In statistics, quantitative variables are variables that represent numerical values or counts that indicate the amount or quantity of something. For example, the height, weight, and age of a sample of patients are quantitative variables that measure their physical characteristics [Agresti et al., 2022, Triola, 2007].

Qualitative variables are variables that represent non-numerical categories or groups that describe the attributes or qualities of something. For example, the medical diagnosis or the ethnic group of an individual are qualitative variables that indicate their health status or cultural identity [Agresti et al., 2022, Triola, 2007].

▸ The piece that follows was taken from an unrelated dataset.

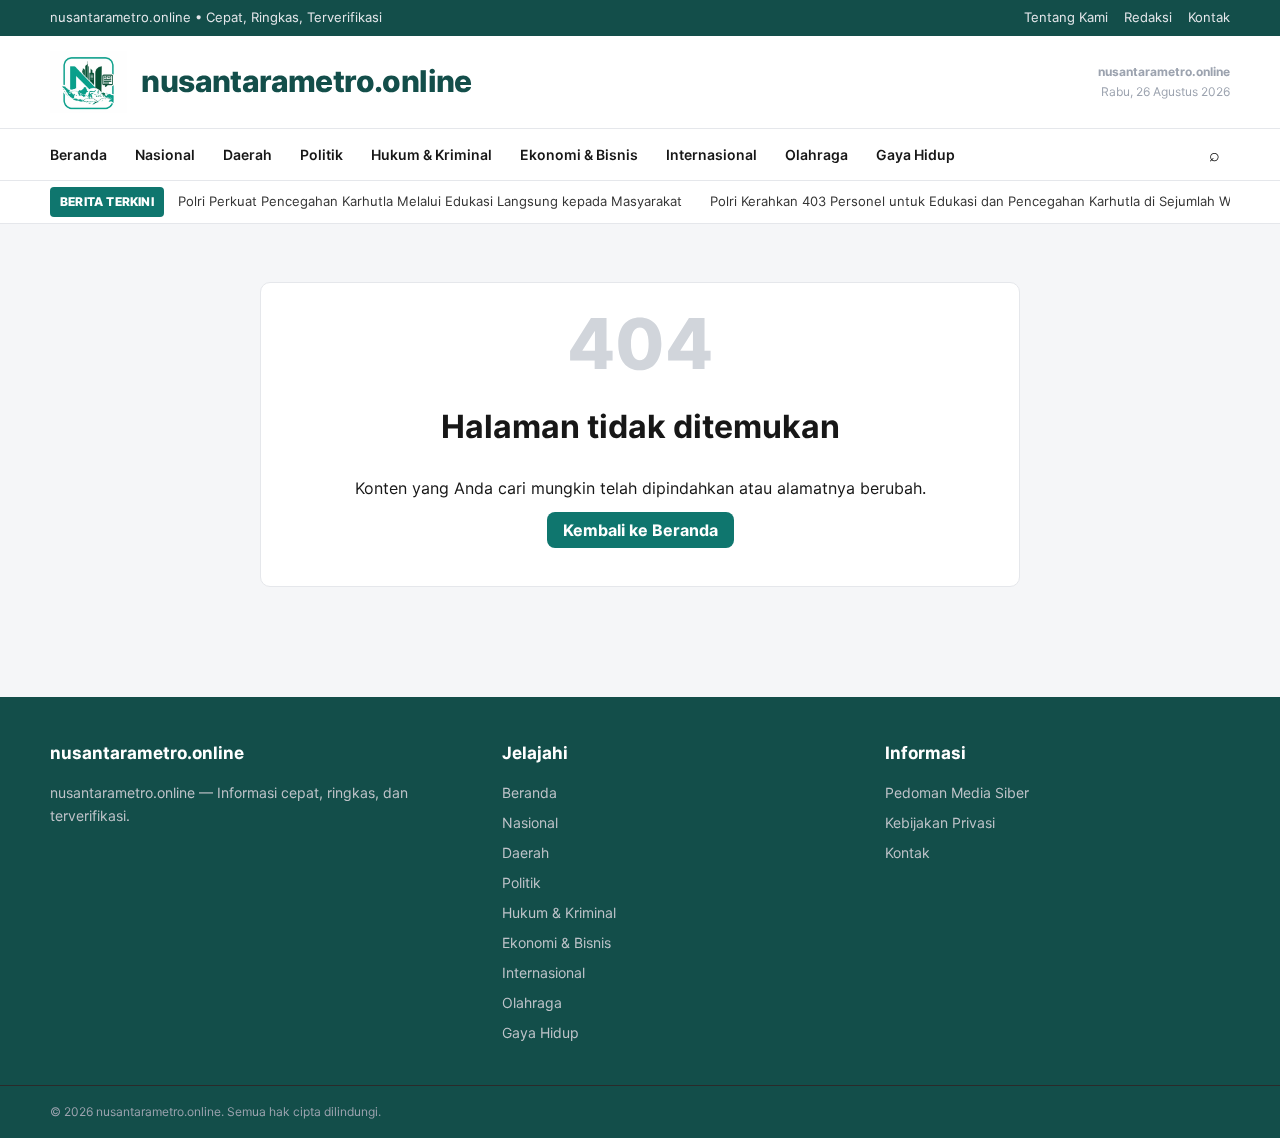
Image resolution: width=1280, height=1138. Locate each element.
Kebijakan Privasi (940, 822)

Fig. 1.2 is a flowchart that categorizes variables into different types:

All Variables: The starting point of the flowchart.
Numerical: Divided into two subcategories:
- Continuous: Variables that can take any value within a range.
- Discrete: Variables that can only take specific values.
Categorical: Divided into two subcategories:
- Regular (Categorical): Variables that represent categories without any order.
- Ordinal (Categorical): Variables that represent categories with a specific order.

This flowchart helps in understanding how variables are classified based on their characteristics, which is essential in statistical analysis and data science.

Fig. 1.2 Quantitative (numerical) and qualitative (categorical) variables.#

Definition - Discrete and Continuous Data

In statistics, discrete and continuous data are two types of numerical data that can be analyzed using statistical methods. Discrete data consist of values that can only take certain fixed points, usually integers, counts, or categories. Examples of discrete data are the number of students in a class, the result of a coin toss, or the blood type of a person [Agresti et al., 2022, Triola, 2007].

Example 1.8

Consider discrete data as exemplified by countable entities like the number of students in a class, the color of a car, or the type of coin. These discrete datasets consist of distinct, separate values. Conversely, continuous data can assume any value within a range, accommodating fractions, decimals, or precise measurements. Illustrative examples encompass the height of a person, the weight of a fruit, or the temperature of a room. The continuous nature of such data allows for an unbroken spectrum of possible values.

Example 1.9

Consider the following dataset.

age	income	transportation	leisure_hours
28	60000	car	10
35	80000	public transit	15
42	90000	bicycle	8
29	75000	car	12
48	110000	walking	5
34	70000	public transit	20

In this dataset,

age: Numerical, continuous
income: Numerical, continuous
transportation: Categorical
leisure_hours: Numerical, discrete

Remark

In the context of a dataset, the formal terms employed to characterize a row are either a “case” or an “observational unit.” Put differently, each row in the dataset signifies a distinctive case or individual observational unit that has been meticulously recorded or observed. This terminology underscores the individualized nature of each entry within the dataset, contributing to the comprehensive representation of the observed phenomena.